No doubt, he was a brilliant curator, always on the side of the artist, making things simple and easy for them so that no one would be bothered by anything aside from art. He believed in the artists he worked with – critique from outside did not bother him. He enthusiastically persisted in realizing artworks against all obstacles.
He liked taking risks, even while doing something as simple as bicycling – I saw him cycling down steps in Rotterdam during Manifesta. Or, when attending a serious meeting – he could be brave enough to be exaggeratedly outspoken without calculating the outcome. Kasper was always deliberating about art and making spontaneous statements that were like art themselves, sometimes so instant that it took time to understand them. He left what he said in the air like clouds, like small birds flying, to be remembered and made sense of at a later moment. His was a very unique language, with unpredictable opinions, that I feel lucky to have witnessed.

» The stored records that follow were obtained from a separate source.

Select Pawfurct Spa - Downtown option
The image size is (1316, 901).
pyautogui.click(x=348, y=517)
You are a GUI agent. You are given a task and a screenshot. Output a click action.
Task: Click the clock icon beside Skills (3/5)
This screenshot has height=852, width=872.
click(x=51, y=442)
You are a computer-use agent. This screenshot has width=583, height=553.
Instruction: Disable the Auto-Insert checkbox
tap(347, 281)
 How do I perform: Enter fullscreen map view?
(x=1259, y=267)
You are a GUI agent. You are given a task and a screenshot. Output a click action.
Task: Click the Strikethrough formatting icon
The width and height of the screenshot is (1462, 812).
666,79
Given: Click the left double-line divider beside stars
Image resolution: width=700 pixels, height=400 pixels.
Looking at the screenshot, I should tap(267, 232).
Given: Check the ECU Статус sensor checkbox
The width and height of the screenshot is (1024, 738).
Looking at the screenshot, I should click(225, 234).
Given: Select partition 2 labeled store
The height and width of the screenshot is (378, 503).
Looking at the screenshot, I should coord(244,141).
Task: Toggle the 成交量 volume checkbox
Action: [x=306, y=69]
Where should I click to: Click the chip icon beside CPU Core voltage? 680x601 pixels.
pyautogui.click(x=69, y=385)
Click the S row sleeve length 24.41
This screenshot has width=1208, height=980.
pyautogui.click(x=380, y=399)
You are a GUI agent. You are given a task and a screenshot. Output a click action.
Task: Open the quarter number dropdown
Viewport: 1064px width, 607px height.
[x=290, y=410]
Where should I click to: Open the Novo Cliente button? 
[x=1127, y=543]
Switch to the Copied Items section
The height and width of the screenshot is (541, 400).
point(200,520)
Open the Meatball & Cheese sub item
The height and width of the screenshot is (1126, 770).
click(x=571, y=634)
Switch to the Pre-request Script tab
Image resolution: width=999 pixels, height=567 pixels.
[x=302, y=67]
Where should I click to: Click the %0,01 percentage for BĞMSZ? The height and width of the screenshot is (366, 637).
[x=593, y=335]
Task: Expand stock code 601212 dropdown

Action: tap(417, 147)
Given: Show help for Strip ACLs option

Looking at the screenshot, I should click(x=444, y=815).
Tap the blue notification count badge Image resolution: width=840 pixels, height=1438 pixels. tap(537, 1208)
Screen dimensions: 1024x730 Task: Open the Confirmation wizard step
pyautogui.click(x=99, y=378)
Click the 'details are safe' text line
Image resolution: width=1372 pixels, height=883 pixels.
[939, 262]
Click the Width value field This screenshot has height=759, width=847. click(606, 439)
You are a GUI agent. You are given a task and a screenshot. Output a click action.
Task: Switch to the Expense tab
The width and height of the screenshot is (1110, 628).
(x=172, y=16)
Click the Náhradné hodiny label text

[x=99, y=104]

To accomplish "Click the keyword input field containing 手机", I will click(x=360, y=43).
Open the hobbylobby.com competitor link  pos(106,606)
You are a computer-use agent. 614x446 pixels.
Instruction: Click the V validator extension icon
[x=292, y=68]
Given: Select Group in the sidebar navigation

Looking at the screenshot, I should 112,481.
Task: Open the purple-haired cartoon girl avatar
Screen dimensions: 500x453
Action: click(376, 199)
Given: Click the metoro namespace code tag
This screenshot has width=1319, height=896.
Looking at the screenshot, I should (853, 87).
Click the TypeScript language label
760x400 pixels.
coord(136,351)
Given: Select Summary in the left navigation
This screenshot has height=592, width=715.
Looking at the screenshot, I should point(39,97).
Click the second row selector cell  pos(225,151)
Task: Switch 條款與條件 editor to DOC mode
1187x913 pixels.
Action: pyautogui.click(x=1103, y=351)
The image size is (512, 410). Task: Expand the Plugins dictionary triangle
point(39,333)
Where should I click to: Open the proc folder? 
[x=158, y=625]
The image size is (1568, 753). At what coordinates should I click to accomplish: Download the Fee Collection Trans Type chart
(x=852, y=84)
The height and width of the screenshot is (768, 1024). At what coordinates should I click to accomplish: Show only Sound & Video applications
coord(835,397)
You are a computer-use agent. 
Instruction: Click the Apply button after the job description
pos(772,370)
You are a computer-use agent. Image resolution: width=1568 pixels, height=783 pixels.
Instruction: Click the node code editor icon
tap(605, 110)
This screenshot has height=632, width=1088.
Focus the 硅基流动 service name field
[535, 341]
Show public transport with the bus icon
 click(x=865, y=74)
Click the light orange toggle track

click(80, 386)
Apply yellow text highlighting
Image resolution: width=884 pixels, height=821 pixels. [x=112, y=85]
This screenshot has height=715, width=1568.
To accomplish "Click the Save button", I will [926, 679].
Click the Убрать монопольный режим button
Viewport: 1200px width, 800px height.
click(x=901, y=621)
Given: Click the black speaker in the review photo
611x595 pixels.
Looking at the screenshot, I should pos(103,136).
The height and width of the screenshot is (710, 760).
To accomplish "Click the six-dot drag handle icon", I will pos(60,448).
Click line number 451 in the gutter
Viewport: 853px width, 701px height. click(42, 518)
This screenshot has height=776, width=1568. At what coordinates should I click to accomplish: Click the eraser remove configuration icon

Kasper said he had his very own facebook: thousands of cut-out photo portraits of people he knew, all from different sources, pasted into a thick notebook. He could wander inside the pages of that facebook and then send postcards to the people in it; in my case, the cards were sometimes collages featuring belly dancers and men wearing fezzes, knowing well that these clichés and symbolic gestures were as distant and as funny to me as to him. He could do this in an easygoing manner, sure that I was very much aware of his tough and severe attitude when it came to discrimination of any nature. I will miss those humorous cards.
The last one I received from him arrived just a few weeks before he passed away. It was an early birthday card, a black-and-white collage with a cloud-like white shape on the upper left side. Aside from the birthday part, he wrote, “from now on things will be not so cool.” It was both a personal and a political message. He left us two days after my birthday. Sadly, I feel the “not so cool days” approaching.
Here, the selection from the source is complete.